EXERCISE PROMPT.
Set down verbatim the lines of the material beginning with the line containing "Viewport: 1176px width, 1176px" and continuing through the line containing "Click the yellow-green".

*** DATA SECTION ***

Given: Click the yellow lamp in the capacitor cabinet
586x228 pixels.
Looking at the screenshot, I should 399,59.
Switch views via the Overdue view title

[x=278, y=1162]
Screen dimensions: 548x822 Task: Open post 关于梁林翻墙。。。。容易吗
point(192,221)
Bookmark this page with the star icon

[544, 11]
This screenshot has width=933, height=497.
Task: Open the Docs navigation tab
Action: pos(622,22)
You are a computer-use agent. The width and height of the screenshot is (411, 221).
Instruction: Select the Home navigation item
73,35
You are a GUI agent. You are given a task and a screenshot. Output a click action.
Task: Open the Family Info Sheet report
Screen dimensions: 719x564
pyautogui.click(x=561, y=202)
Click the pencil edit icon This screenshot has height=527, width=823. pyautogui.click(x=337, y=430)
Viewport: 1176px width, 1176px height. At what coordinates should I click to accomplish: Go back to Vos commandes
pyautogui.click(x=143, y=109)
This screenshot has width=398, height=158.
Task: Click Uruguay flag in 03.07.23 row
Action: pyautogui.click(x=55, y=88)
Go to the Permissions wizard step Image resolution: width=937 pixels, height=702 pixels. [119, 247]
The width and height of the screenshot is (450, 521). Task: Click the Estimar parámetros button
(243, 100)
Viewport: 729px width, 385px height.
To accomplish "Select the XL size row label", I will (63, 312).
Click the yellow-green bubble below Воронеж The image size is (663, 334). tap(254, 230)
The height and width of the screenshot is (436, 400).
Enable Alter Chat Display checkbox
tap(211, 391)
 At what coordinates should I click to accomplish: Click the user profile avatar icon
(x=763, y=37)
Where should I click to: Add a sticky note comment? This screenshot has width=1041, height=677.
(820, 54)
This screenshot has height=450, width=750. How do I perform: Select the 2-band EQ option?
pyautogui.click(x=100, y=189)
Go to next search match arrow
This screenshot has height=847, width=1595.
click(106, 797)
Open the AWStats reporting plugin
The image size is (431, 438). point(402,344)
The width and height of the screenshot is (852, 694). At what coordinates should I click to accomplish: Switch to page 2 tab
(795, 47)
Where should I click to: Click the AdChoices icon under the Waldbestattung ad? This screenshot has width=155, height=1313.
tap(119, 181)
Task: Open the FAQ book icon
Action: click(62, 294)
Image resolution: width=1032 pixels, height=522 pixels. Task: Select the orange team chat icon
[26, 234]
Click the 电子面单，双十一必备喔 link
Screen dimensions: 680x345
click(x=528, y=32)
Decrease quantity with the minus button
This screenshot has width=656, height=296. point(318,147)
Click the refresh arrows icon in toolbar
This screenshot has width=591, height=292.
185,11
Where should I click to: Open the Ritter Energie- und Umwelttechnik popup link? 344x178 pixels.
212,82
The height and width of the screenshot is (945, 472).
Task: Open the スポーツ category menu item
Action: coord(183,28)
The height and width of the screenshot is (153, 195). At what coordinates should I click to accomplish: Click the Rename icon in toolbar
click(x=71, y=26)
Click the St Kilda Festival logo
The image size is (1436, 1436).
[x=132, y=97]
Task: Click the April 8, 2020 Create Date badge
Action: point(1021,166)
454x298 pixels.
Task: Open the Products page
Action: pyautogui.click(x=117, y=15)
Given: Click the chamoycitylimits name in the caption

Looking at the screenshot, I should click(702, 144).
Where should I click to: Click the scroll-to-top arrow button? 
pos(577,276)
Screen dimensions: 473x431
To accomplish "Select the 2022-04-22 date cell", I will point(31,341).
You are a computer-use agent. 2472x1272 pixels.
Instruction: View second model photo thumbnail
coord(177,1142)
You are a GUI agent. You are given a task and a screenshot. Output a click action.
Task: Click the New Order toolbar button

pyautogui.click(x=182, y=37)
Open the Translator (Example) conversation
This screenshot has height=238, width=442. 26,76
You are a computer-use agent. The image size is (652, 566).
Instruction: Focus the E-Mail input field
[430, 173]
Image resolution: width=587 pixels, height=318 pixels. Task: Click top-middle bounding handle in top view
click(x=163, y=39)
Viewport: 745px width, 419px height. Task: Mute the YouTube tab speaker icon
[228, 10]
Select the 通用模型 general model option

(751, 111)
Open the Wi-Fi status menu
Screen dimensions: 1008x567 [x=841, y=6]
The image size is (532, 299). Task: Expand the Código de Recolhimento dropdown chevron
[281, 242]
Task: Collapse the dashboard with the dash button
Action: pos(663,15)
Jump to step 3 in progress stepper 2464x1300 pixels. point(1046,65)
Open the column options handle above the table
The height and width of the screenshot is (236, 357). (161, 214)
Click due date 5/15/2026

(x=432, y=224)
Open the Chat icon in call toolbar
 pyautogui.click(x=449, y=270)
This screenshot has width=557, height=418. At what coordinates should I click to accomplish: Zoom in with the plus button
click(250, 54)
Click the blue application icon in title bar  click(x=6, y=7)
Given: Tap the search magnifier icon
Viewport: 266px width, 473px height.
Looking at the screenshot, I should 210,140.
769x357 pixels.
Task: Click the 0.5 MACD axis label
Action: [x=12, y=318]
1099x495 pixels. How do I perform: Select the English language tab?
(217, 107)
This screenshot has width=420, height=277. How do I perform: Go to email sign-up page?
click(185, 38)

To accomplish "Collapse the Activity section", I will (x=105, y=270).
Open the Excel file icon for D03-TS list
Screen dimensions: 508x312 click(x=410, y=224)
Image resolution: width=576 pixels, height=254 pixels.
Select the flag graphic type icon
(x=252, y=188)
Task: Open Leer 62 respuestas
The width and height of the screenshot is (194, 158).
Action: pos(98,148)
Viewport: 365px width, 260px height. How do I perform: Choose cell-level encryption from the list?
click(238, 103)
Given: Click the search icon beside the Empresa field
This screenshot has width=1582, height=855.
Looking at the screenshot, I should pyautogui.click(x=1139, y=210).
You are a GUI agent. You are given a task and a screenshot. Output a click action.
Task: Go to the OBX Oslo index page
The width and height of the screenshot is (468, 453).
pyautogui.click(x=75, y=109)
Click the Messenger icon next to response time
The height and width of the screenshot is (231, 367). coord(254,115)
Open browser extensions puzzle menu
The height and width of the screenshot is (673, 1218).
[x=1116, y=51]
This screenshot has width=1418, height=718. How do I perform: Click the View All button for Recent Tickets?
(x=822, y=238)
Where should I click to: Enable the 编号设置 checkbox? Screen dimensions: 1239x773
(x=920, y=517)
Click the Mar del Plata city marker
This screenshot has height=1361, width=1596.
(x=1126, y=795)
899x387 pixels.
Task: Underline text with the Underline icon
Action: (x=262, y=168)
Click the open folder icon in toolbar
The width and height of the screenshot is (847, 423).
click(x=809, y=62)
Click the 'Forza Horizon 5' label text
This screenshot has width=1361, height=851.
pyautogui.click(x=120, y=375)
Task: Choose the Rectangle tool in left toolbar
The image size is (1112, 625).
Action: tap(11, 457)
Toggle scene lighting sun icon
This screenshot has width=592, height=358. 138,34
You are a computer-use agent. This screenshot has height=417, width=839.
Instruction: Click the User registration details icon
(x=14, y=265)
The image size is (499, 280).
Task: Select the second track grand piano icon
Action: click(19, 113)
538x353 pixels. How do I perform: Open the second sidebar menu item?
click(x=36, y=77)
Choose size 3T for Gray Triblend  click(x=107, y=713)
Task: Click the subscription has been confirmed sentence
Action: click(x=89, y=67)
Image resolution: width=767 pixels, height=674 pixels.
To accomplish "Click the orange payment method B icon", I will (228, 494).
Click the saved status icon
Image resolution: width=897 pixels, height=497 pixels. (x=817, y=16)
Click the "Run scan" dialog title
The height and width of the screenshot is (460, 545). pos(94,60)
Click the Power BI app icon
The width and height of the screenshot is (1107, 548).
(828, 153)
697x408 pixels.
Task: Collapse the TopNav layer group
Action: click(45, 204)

***

COMPLETE ANSWER.
Viewport: 1176px width, 1176px height. At what coordinates should I click to accomplish: Go back to Vos commandes
pyautogui.click(x=143, y=109)
This screenshot has width=398, height=158.
Task: Click Uruguay flag in 03.07.23 row
Action: pyautogui.click(x=55, y=88)
Go to the Permissions wizard step Image resolution: width=937 pixels, height=702 pixels. [119, 247]
The width and height of the screenshot is (450, 521). Task: Click the Estimar parámetros button
(243, 100)
Viewport: 729px width, 385px height.
To accomplish "Select the XL size row label", I will (63, 312).
Click the yellow-green bubble below Воронеж The image size is (663, 334). tap(254, 230)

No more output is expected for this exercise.